The Wet Spot in Portland is quite a store i believe, and I'm sure they could get practically any Amazonian fish you wanted. Most will be wild caught, so collecting times are seasonal by law in Brazil and Peru.

Byron.


----------



## Byron (Mar 7, 2009)

I saw two identical threads, so I have merged them. This way we will all be seeing the same issues and suggestions, which will allow for a better informed response from everyone.

On the cycling, with live plants you won't have a "cycle" that is discernable. Plants are so efficient at grabbing ammonium (ammonia) they out-comppete most of the bacteria, and with plants you don't have the nitrite/nitrate stage. Once the tank is planted, you can add the tetra with no worries.

On the rams, I would suggest waiting until you find some in the store, and observe how they interact in the store tank. If they are not juveniles, some of the male/female characteristics noted in our profile will be noticeable, plus the male's tolerance of females and intolerance of other males strictly in their behaviours will be obvious. Just a thought.

I would get a decent tube for the light, as I mentioned previously. Plants will not start off well with poor light. Light drives photosynthesis, and that is how plants grow. Algae though is always waiting to take advantage, and being able to use any light and especially in a new tank that is unstable in water for a while, this can be problematic.

Byron.


----------



## scooterlady (May 7, 2011)

Thanks! Nice to know that there's a tropical fish store fairly local. It's kinda far, but I'd rather do that than have them shipped. I was planning on waiting to get the Bolivian Rams till last and it would be great if I could be lucky enough to find a bonded pair, but if not, I was going to go with 6 juveniles and let them choose their own and return the ones I don't want.
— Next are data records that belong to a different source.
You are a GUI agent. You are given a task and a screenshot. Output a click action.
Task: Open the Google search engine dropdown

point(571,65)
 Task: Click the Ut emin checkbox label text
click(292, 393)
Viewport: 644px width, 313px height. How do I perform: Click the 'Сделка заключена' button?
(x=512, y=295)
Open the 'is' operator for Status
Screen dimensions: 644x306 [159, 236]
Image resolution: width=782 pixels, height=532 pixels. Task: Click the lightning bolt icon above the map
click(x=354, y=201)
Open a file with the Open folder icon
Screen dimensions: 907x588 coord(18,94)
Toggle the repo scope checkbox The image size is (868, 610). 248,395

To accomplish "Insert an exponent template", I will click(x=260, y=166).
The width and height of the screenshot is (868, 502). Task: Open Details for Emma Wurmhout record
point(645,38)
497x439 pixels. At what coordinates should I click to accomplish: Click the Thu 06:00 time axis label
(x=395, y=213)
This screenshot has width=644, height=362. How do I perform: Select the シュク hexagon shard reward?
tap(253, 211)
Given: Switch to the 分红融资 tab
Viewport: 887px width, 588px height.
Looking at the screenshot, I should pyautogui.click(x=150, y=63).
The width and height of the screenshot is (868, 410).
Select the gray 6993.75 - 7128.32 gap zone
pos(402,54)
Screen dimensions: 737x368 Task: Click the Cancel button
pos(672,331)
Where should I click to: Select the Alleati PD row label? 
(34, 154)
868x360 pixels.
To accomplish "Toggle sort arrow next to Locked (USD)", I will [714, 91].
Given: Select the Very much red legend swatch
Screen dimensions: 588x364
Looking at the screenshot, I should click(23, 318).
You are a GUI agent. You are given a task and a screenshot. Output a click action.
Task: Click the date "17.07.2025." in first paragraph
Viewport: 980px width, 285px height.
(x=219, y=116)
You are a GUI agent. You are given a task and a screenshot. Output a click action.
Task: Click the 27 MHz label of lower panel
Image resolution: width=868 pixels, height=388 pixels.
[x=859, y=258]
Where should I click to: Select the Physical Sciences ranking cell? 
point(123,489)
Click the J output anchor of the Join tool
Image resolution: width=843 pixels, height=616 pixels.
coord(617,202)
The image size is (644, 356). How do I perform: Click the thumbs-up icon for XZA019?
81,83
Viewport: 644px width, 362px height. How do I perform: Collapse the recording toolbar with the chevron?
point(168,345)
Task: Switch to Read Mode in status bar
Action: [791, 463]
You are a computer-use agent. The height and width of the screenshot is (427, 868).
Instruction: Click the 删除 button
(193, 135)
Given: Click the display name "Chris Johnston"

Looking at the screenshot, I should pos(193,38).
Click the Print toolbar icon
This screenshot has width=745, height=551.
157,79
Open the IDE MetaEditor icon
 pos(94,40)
Nice to know that the cycling will be easier with the plants and I'll definitely look into getting the sponge filter and upgrade the light. I think most of the plants I'm getting are low to medium in light requirements. Was trying to stay away from plants with high light requirements, but I know I'll need a full spectrum light. Also, thanks for merging the thread...makes life simpler and I'm always for that.


----------



## Christople (Sep 7, 2010)

youu don't get money back... their return policy is terrible only 24 hours... they do except donations though


----------



## scooterlady (May 7, 2011)

I'm sure I can sell them on Craigslist. I never see them for sale, but I see other Cichlids for sale in my area. I'm sure there won't be any problem finding new homes for them...


----------



## Christople (Sep 7, 2010)

also maybe people on this forum would like them.. not me but others.


----------



## scooterlady (May 7, 2011)

Exactly! And if I'm successful with the pair, who knows, there could be fry!


----------



## scooterlady (May 7, 2011)

It was the fish profiles that won me over. I liked the fact that I could find out which species would tolerate cycling the best and that was how I came up with what I'm putting in the tank. I was first looking at Serpae Tetra, but decided against them because of the fact that a large school of them just wouldn't do for a 29 gallon and I eliminated some of the other tetras because of being too fragile to cycle with. I always figured I could try some of these Tetras later on.


----------



## scooterlady (May 7, 2011)

Forgot to comment on your pics. Your tank is amazing and I hope someday to have one that looks half as nice! And thanks for the picture of the sponge filter setup. Does it come that way or am I going to have to build it? I've never seen one before...


----------



## scooterlady (May 7, 2011)

Christople said:


> also maybe people on this forum would like them.. not me but others.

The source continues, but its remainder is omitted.